◆ SHORT TASK
Transcribe the lines word for word, starting at the one that contains "Task: Click the rightmost" and ending with the last line, both included. Leave the pictures out.

== LISTED ENTRIES

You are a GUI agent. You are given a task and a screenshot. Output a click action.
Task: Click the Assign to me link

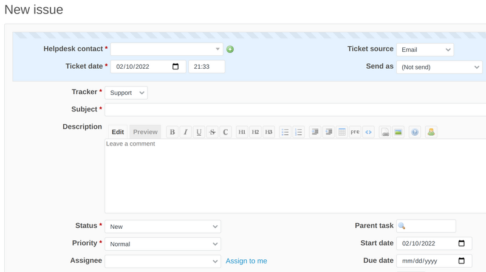coord(246,261)
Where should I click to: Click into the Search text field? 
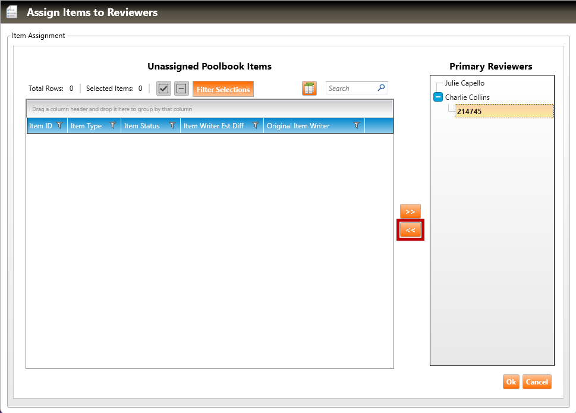click(351, 89)
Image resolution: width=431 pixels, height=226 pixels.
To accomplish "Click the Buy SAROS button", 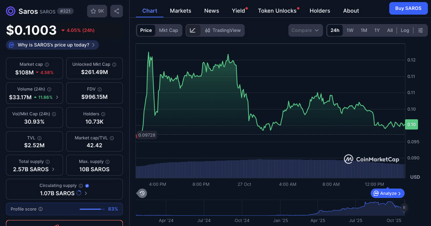I will point(408,8).
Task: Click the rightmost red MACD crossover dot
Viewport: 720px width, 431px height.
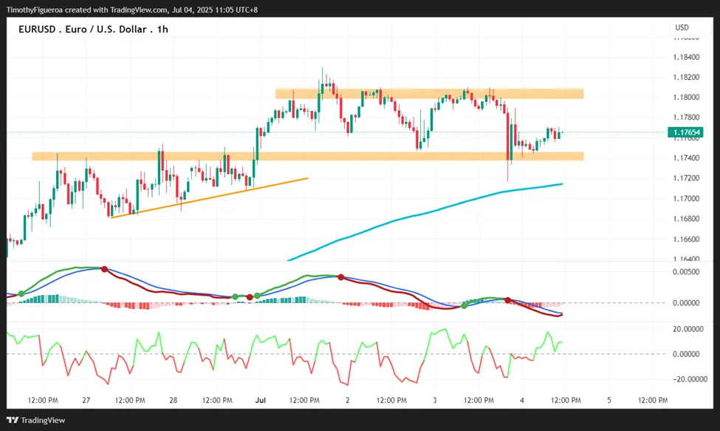Action: [x=507, y=300]
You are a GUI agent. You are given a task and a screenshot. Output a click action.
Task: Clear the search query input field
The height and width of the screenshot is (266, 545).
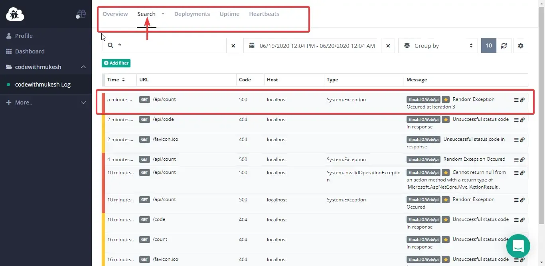click(233, 45)
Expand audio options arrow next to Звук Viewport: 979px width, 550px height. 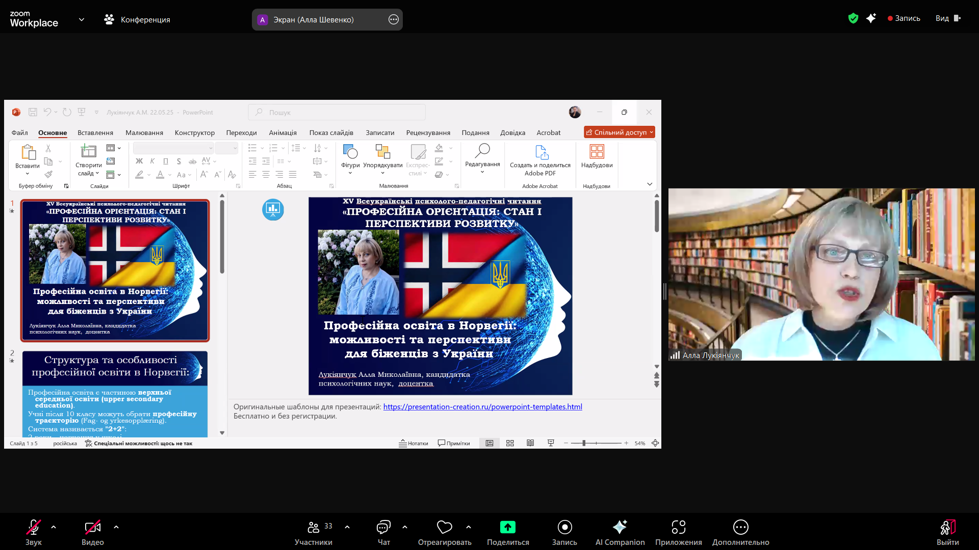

====

◆ REPLY
Task: Click the rightmost red MACD crossover dot
Viewport: 720px width, 431px height.
Action: [x=507, y=300]
You are a GUI agent. You are given a task and a screenshot. Output a click action.
Task: Clear the search query input field
The height and width of the screenshot is (266, 545).
click(233, 45)
Expand audio options arrow next to Звук Viewport: 979px width, 550px height. 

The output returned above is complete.